Finished
they were all armed with guns of one sort and another, and there was only about a hundred yards of water between us. As they effected this manoeuvre I am glad to say I was able to get two of them, while Anscombe, I think, wounded another. 

 After this our position grew quite warm, for as I have said the thorn trunks were not very broad, and three or four of the natives, who had probably been hunters, were by no means bad shots, though the rest of them fired wildly. Anscombe, in poking his head round the tree to shoot, had his hat knocked off by a bullet, while a slug went through the lappet of my coat. Then a worse thing happened. Either by chance or design Anscombe’s horse was struck in the neck and fell struggling, whereon my beast, growing frightened, broke its riem and galloped to the wagon. That is where I ought to have left them at first, only I thought that we might need them to make a bolt on, or to carry Anscombe if he could not walk. 

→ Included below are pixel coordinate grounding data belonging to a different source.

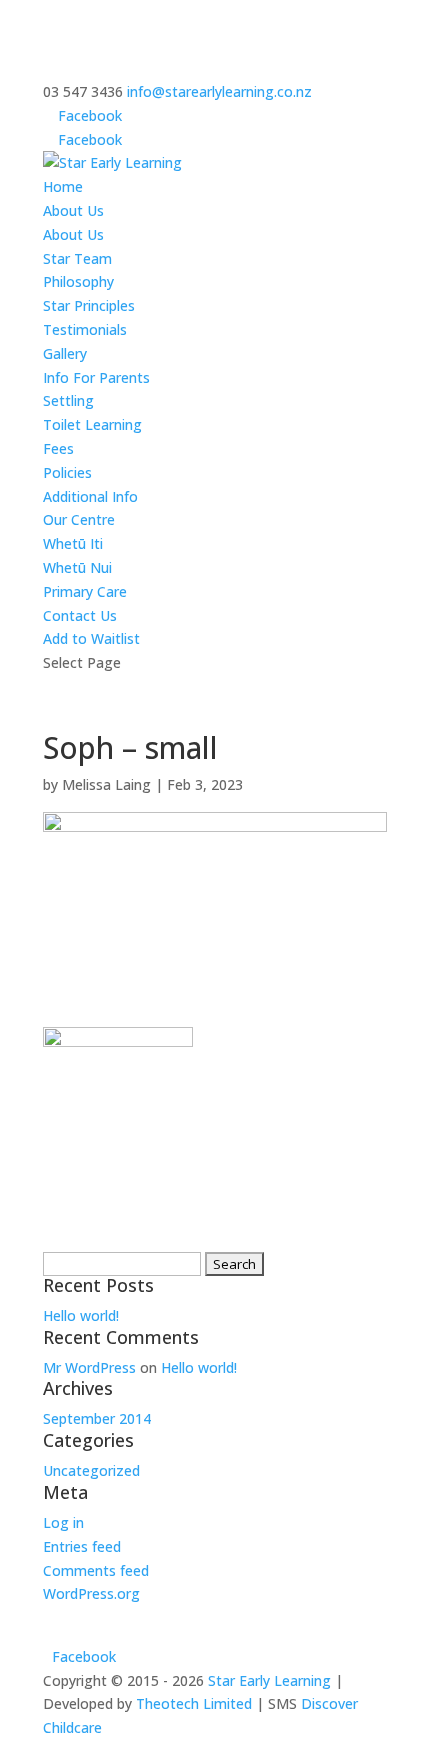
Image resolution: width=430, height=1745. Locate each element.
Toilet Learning (92, 424)
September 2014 (97, 1418)
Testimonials (85, 329)
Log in (63, 1522)
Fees (58, 448)
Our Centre (79, 519)
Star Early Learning (269, 1680)
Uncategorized (91, 1470)
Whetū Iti (73, 543)
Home (63, 186)
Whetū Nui (77, 567)
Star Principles (89, 305)
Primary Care (85, 591)
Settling (68, 400)
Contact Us (80, 615)
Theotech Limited (194, 1703)
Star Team (77, 258)
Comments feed (96, 1570)
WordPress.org (91, 1593)
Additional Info (90, 496)
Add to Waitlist (91, 638)
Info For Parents (96, 377)
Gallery (65, 353)
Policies (67, 472)
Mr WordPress (89, 1367)
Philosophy (78, 281)
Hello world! (81, 1315)
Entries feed (82, 1546)
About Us (73, 210)
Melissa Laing (106, 784)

 Quite a long while went by before, glancing behind me, I saw that the oxen that had been grazing at a little distance had at length arrived and were being inspanned in furious haste. The Basutos saw it also, and fearing lest we should escape, determined to try to end the business. Suddenly they leapt from their cover, and with more courage than I should have expected of them, rushed into the river, proposing to storm us, which, to speak truth, I think they would have done had I not been a fairly quick shot. 

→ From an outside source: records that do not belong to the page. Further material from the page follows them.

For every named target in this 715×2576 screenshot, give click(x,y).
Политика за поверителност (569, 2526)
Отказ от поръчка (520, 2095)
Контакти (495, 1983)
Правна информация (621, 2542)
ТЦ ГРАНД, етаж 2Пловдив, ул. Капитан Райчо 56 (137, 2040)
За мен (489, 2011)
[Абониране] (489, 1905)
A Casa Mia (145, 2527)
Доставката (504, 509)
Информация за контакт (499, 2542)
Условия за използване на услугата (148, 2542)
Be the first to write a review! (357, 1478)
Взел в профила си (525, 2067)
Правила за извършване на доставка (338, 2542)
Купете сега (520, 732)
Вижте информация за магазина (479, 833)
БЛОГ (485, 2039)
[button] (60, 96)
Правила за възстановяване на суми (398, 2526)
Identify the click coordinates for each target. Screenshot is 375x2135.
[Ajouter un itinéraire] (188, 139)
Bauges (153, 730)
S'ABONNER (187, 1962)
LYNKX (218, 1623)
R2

 As it was, finding that they were losing too heavily from our fire, they retreated in a hurry, leaving their dead behind them, and even a wounded man who was clinging to a rock. He, poor wretch, was in mortal terror lest we should shoot him again, which I had not the heart to do, although as his leg was shattered above the knee by an Express bullet, it might have been true kindness. Again and again he called out for mercy, saying that he only attacked us because his chief, who had been warned of our coming “by the White Man,” ordered him to take our guns and cattle. 

 “What white man?” I shouted. “Speak or I shoot.” 

 There was no answer, for at this moment he fainted from loss of blood and vanished beneath the water. Then another Basuto, I suppose he was their captain, but do not know for he was hidden in some bushes, called out— 

 “Do not think that you shall escape, White Men. There are many more of our people coming, and we will kill you in the night when you cannot see to shoot us.”